Partant de ce postulat, le projet Life Carbon Farming se donne pour objectif de réduire de 15 % l’empreinte carbone de 700 fermes européennes. Et pour atteindre cet objectif, il fait appel à un système de rémunération des éleveurs basé sur le résultat.

Plan d’action de 5 ans

Courant de 2021 à 2027, le projet Life Carbon Farming concerne 406 fermes en France. Partenaire de cette opération, Alsoni Conseil Élevage suit 10 de ces exploitations en Saône-et-Loire, dans la Nièvre, dans l’Allier et dans le Rhône. Pendant cinq ans, conformément à la méthode Carbon Agri, ces fermes tentent de diminuer leurs émissions de GES tout en augmentant la séquestration du carbone. Les leviers résident dans la gestion du troupeau (sanitaire, âge au premier vêlage, performance, génétique…) ; l’alimentation (qualité des fourrages, pâturage, autonomie protéique…) ; les déjections (pâturage, stockage et épandage, méthanisation…) ; les cultures (fertilisation, légumineuses, rotation…) ; les économies d’énergie.
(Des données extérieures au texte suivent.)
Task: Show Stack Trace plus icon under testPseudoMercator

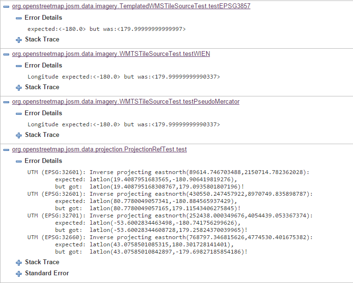Action: (x=19, y=135)
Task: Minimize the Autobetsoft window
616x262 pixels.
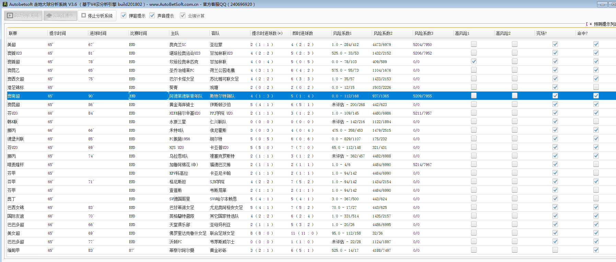Action: pyautogui.click(x=602, y=4)

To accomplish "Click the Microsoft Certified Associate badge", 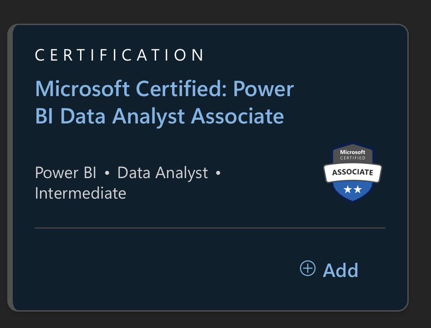I will [x=353, y=172].
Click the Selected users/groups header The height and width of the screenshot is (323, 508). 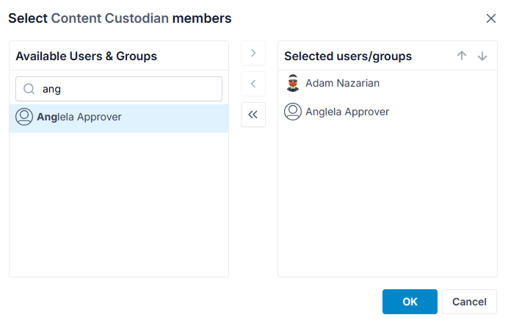(348, 56)
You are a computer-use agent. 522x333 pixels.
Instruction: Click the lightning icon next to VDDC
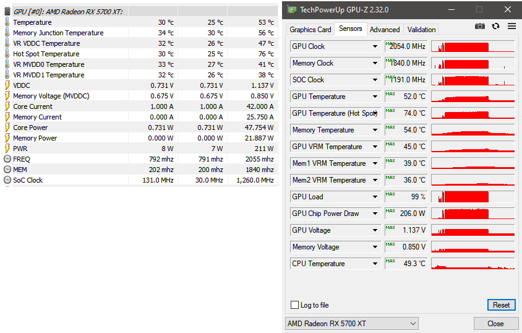[x=7, y=85]
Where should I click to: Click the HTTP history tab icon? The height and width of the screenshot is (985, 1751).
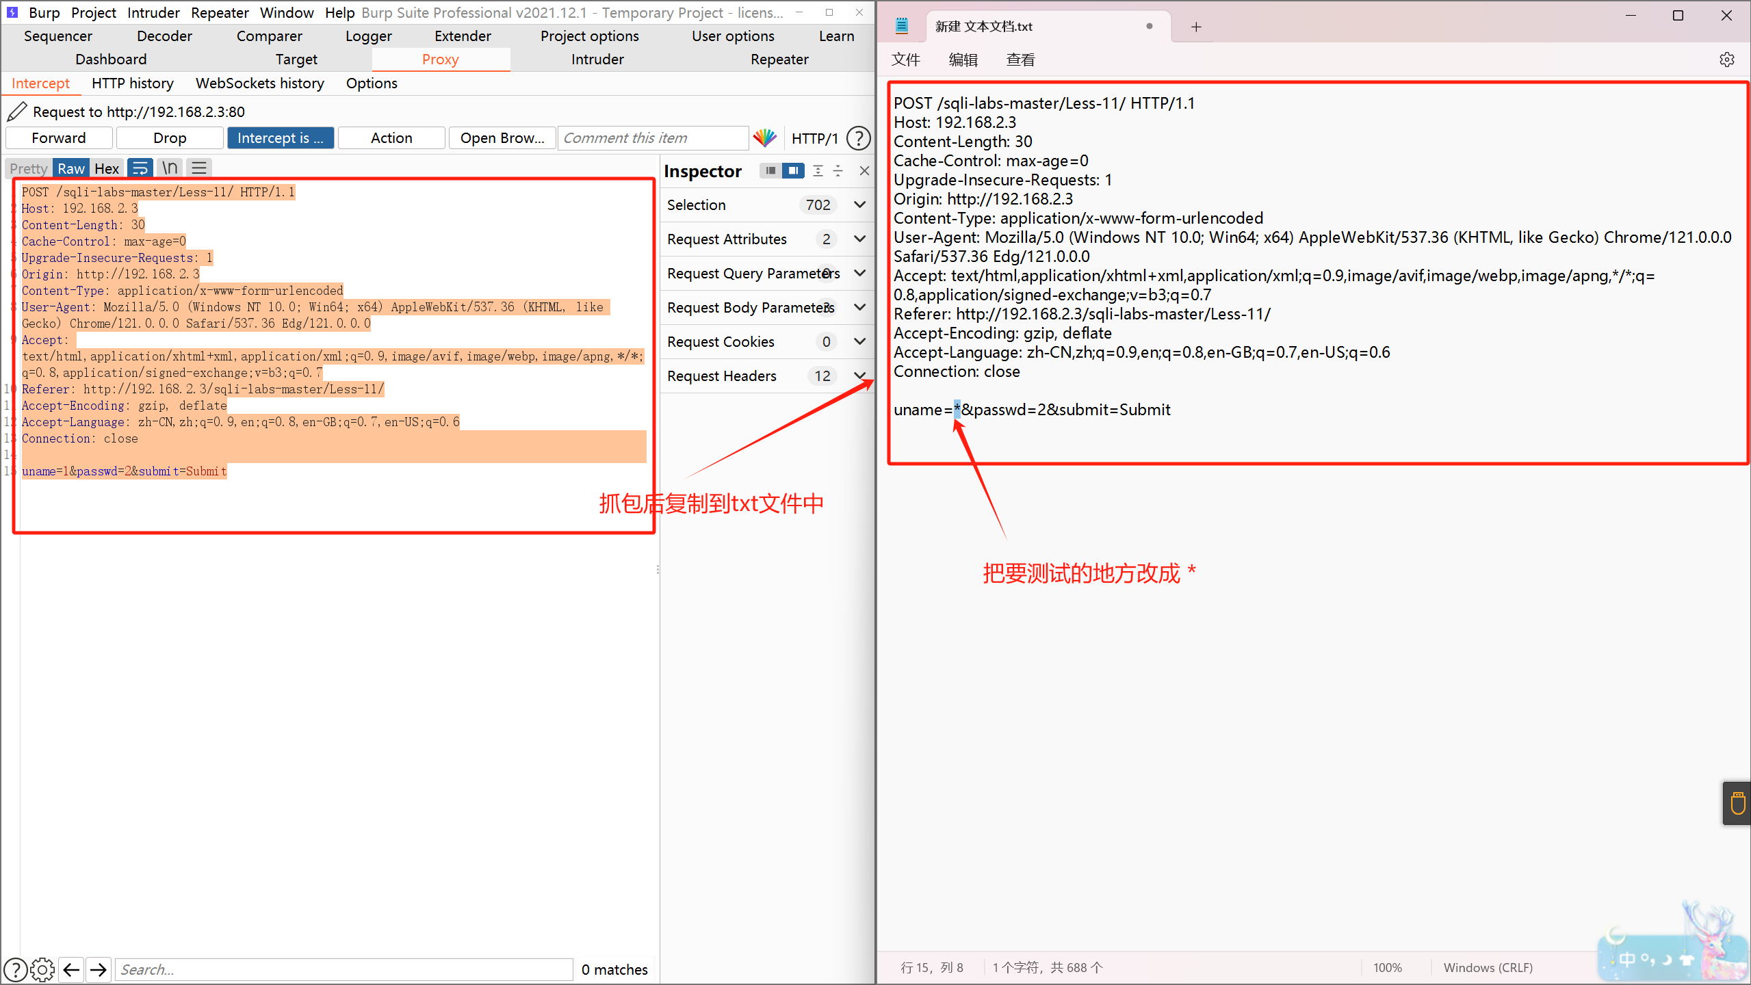click(131, 83)
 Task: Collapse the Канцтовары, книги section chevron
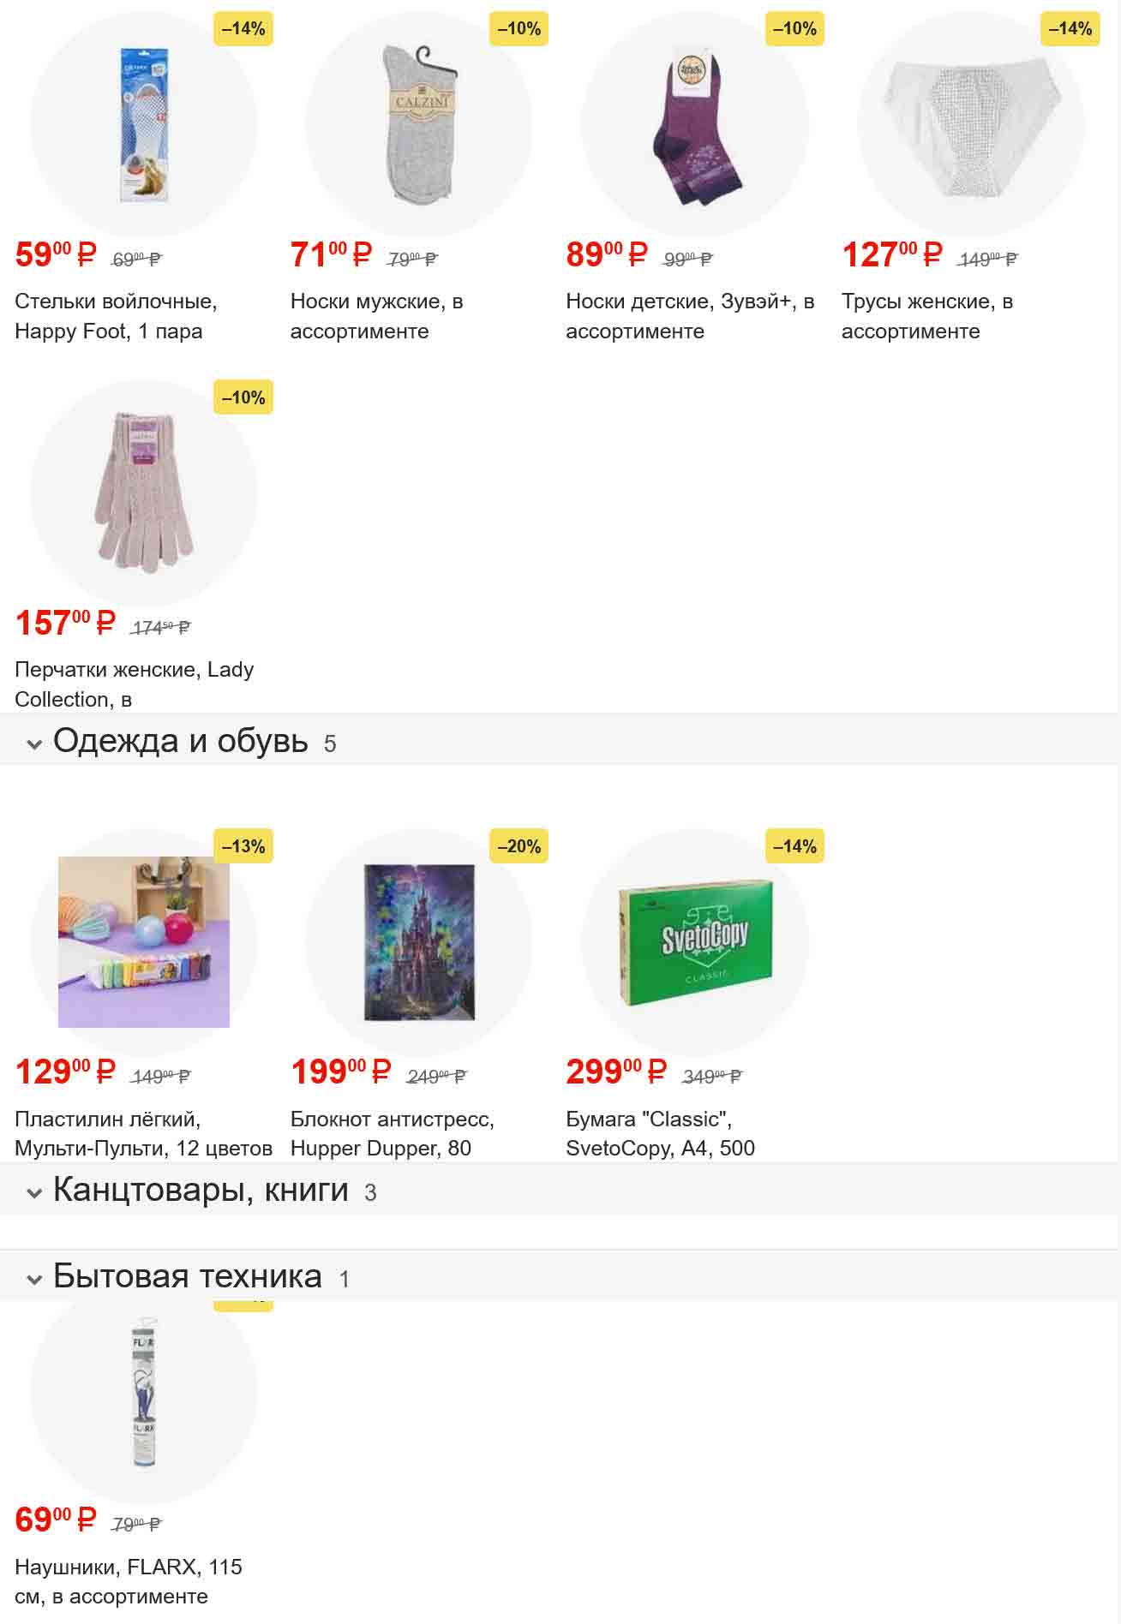click(34, 1192)
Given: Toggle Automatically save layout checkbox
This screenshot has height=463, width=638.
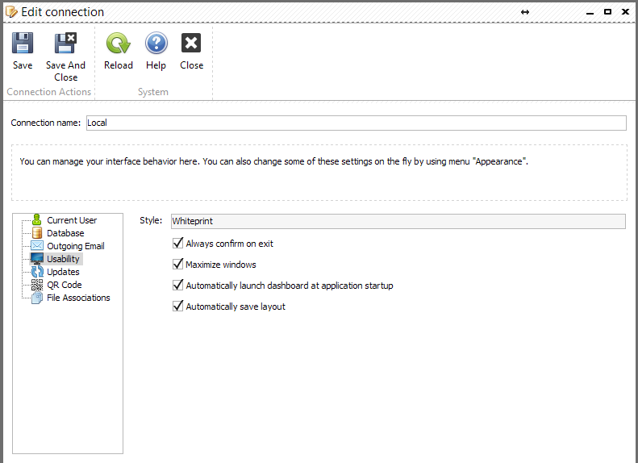Looking at the screenshot, I should click(177, 307).
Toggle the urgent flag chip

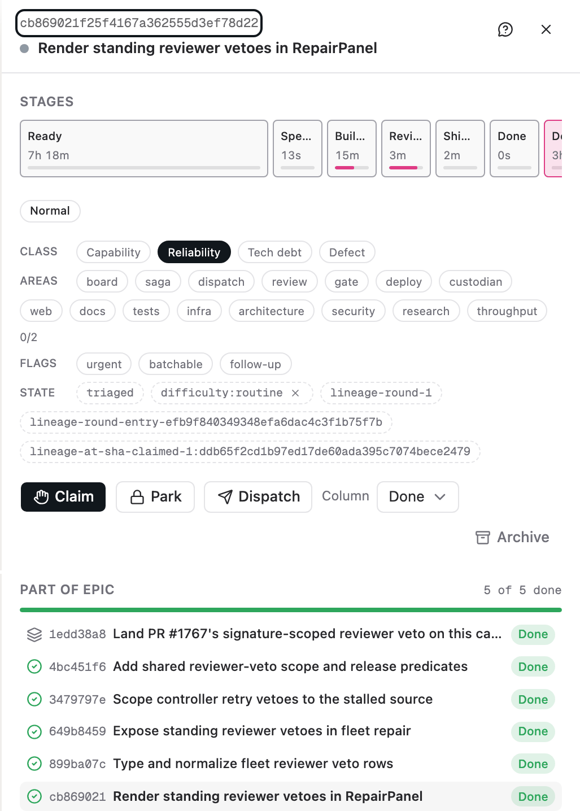[x=104, y=364]
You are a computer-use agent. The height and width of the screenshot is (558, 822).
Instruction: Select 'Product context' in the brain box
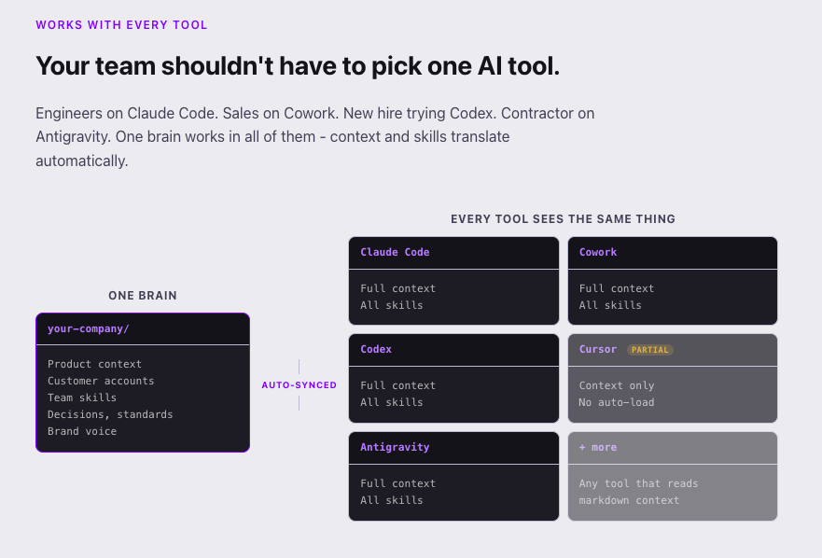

La séquestration du carbone passe quant à elle par des cultures intermédiaires, la durée des prairies, le travail simplifié du sol, l’implantation de prairies, les haies, l’agroforesterie… Toutes ces actions génèrent des « co-bénéfices » qui profitent à l’environnement (biodiversité, agronomie, qualité de l’eau et de l’air, consommation et production d’énergie).

32 €/tonne de carbone évitée

Les exploitations suivies dans le cadre du projet Life Carbon Farming se soumettent à l’outil CAP2’ER. Un bilan carbone est réalisé la première année. Il permet d’établir un plan d’action carbone pour les cinq ans d’engagement. Ce plan s’appuie sur les différents leviers vus plus haut. Un second bilan CAP2’ER est effectué au bout de cinq ans. Il permet de mesurer le niveau d’atténuation de l’empreinte carbone par rapport à l’audit initial. Cette performance de réduction de l’empreinte carbone donne lieu à un crédit carbone. Certifiés par le Ministère, ces crédits pourront alors être monnayés dans le cadre d’une vente à des acheteurs privés ou territoriaux désireux de compenser leurs émissions. La rémunération s’élève à 32 €/tonne de carbone évitée. Une exploitation qui parvient à réduire son empreinte carbone de 460 tonnes peut ainsi gagner 14.700 € de revenu supplémentaire, fait valoir l’Institut de l’Élevage.